On July 24, 2018, liberal activists announced they collected enough signatures to place Medicaid expansion on Idaho’s November 2018 ballot. If voters approve this initiative, Idaho will expand the program to able-bodied adults that earn up to 138 percent of the federal poverty line.
Supporters of Medicaid expansion claim the program will generate millions of dollars in new revenue and save money, citing a recent report from the consulting firm Milliman. However, an earlier 2016 report from Milliman determined Medicaid expansion would cost Idaho almost $3 billion more than its new estimates. The firm argues its 2018 estimates are more accurate because Medicaid expansion has cost other states less than previously thought, but this claim is completely without merit.
The best-available evidence shows Medicaid expansion has cost taxpayers far more than the predictions made by numerous analysts, including Milliman. In fact, states have enrolled nearly twice as many individuals as forecasters initially predicted. In response to these increasing costs, states have been forced to divert funding away from essential public services, including schools, law enforcement, and transportation.

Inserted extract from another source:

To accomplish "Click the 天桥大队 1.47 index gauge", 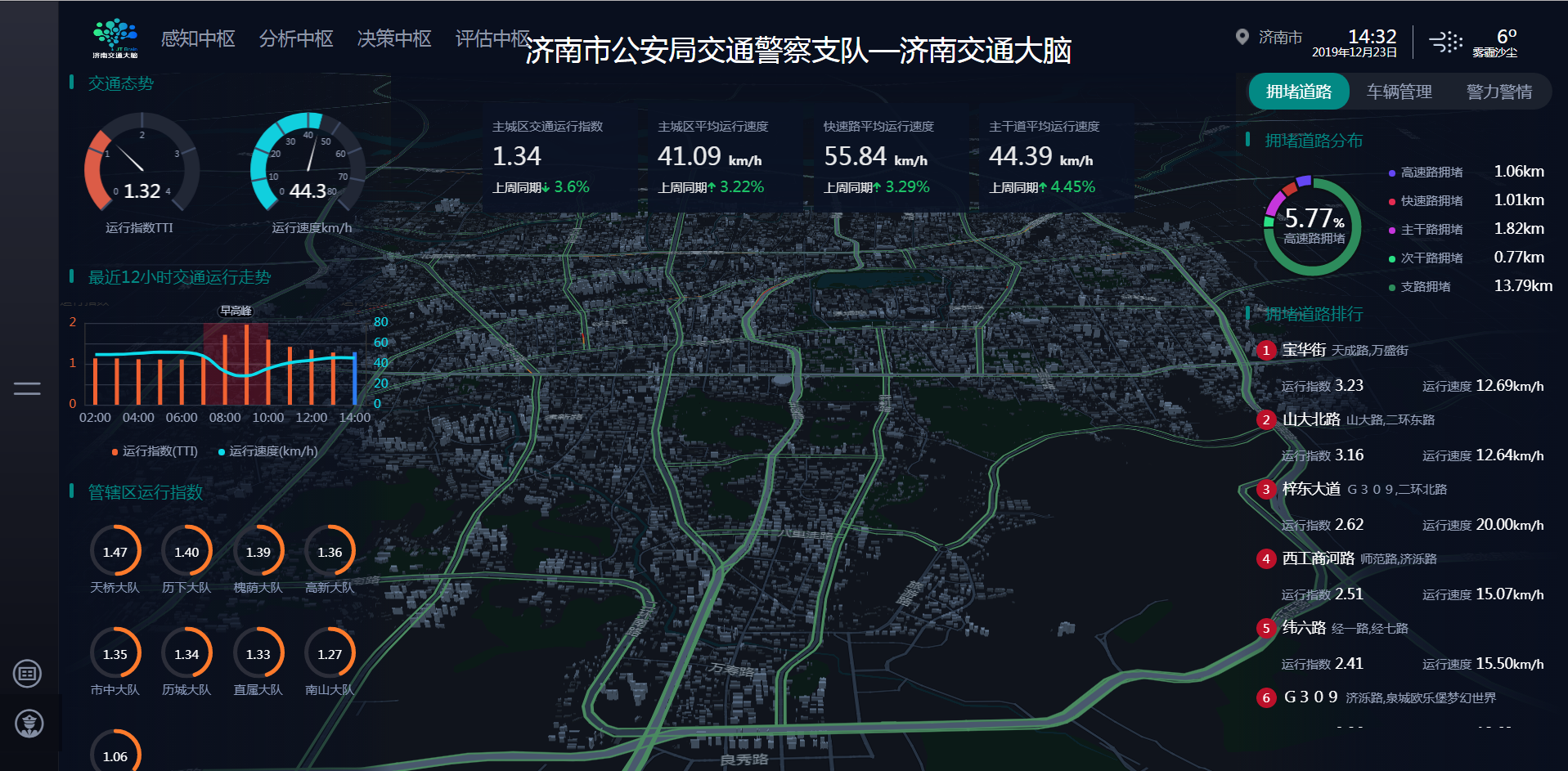I will (x=115, y=552).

The cost of Medicaid expansion has imposed crushing burdens on taxpayers and residents, and it often harms the program’s newly eligible able-bodied recipients, because Medicaid’s benefits phase out as an individual’s income rises. That means the program incentivizes recipients to stay in poverty or even drop out of the labor force entirely.
At a time when Idaho’s growing economy is generating increasingly more revenue and creating a record number of jobs, many of which provide employer-sponsored health insurance, lawmakers shouldn’t squander these gains by gambling on Medicaid expansion.